Log by Time, not by Count

July 20, 2025

"How to Log" is a surprisingly deep topic in software engineering with many different viewpoints, and they're almost all valid in different situations. I'm going to argue that when processing lots of events, it's best to log every X seconds, rather than every X messages. This is a simple concept, but I've never seen it written down before.

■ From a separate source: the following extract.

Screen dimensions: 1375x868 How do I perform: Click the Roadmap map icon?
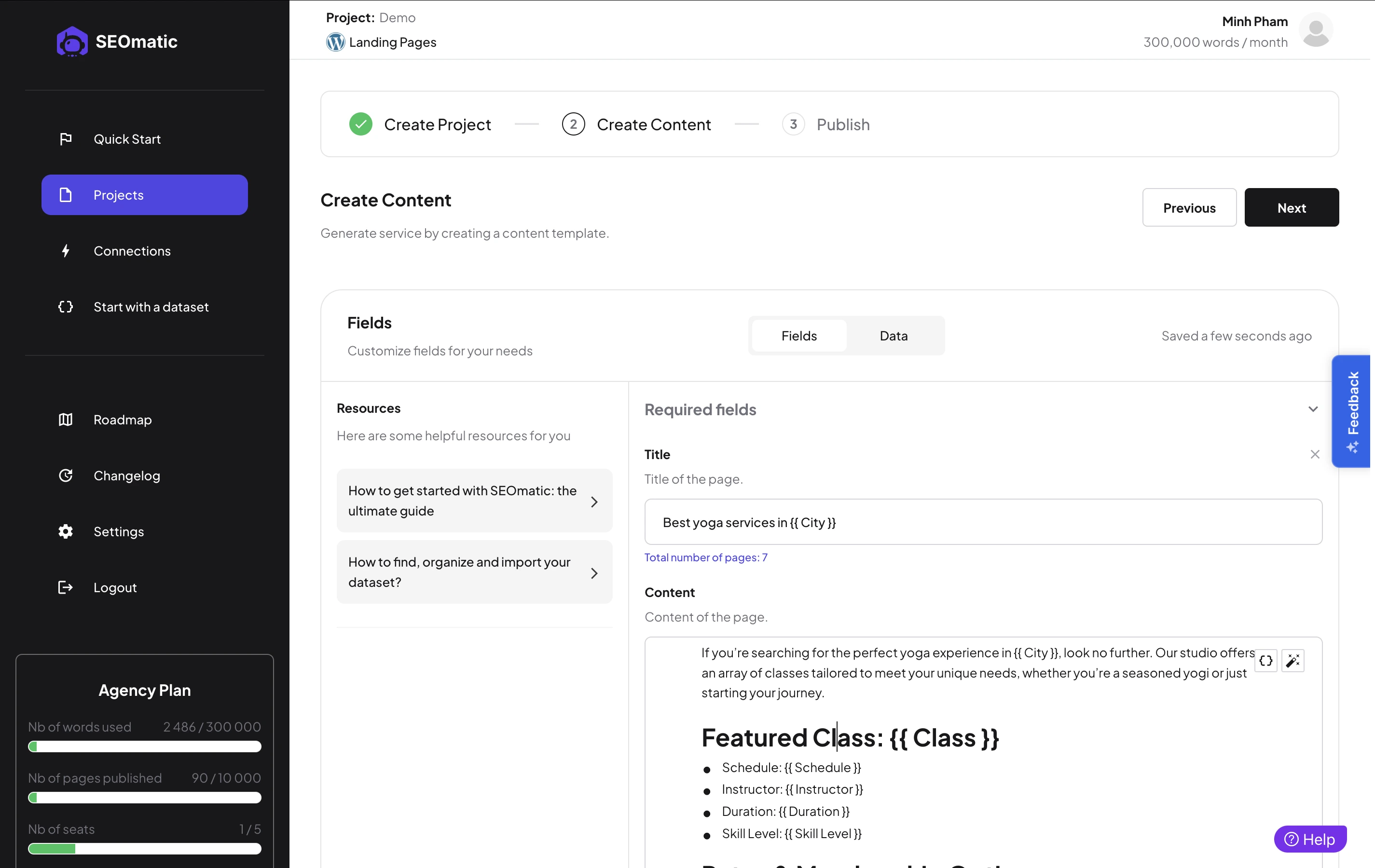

Let's quickly look at some pseudocode to understand what I mean.

Count-based logging

num_events_processed = 0

while True:
    event = read_event_from_queue()
    process_event(event)
    num_events_processed += 1

    if num_events_processed % 1_000 == 0:
        module_logger.info("Processed 1000 events.")

Time-based logging

last_time_logged = time.time()
num_events_processed_since_last_log = 0

while True:
    event = read_event_from_queue()
    process_event(event)
    num_events_processed_since_last_log += 1

    current_time = time.time()
    if current_time - last_time_logged >= 1.0:
        module_logger.info(f"Processed {num_events_processed_since_last_log} events.")
        num_events_processed_since_last_log = 0
        last_time_logged = current_time

Default to writing time based logging.

Log rate should be consistent

If you log too much:

Time spent logging is time you aren't spending processing events. You slow your system down when it's at peak load.
Lots of useless logs are costly to consume and retain.
Lots of useless logs slow down searching through the logs, reducing observability.

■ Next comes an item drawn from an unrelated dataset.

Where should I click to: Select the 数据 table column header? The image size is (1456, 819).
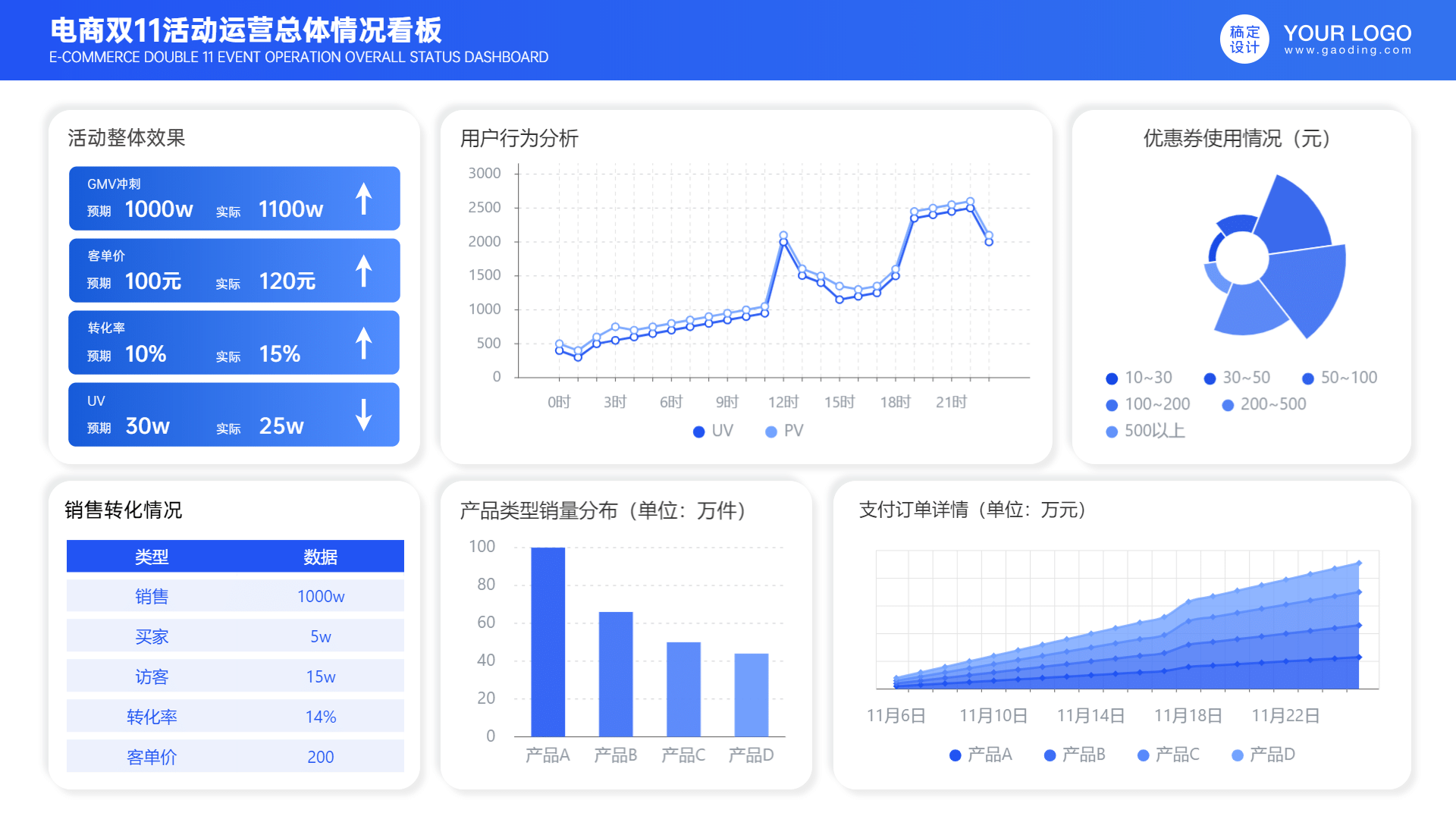320,557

And if you don't log enough:

You might not know if your application is even running!
Low observability.

The problem with logging every X messages is that there isn't a good value for X. Your application might process millions of messages per second in production, but only ~5 each second when running locally for testing. You should emit logs at a constant rate in both these cases, and time-based logging provides that.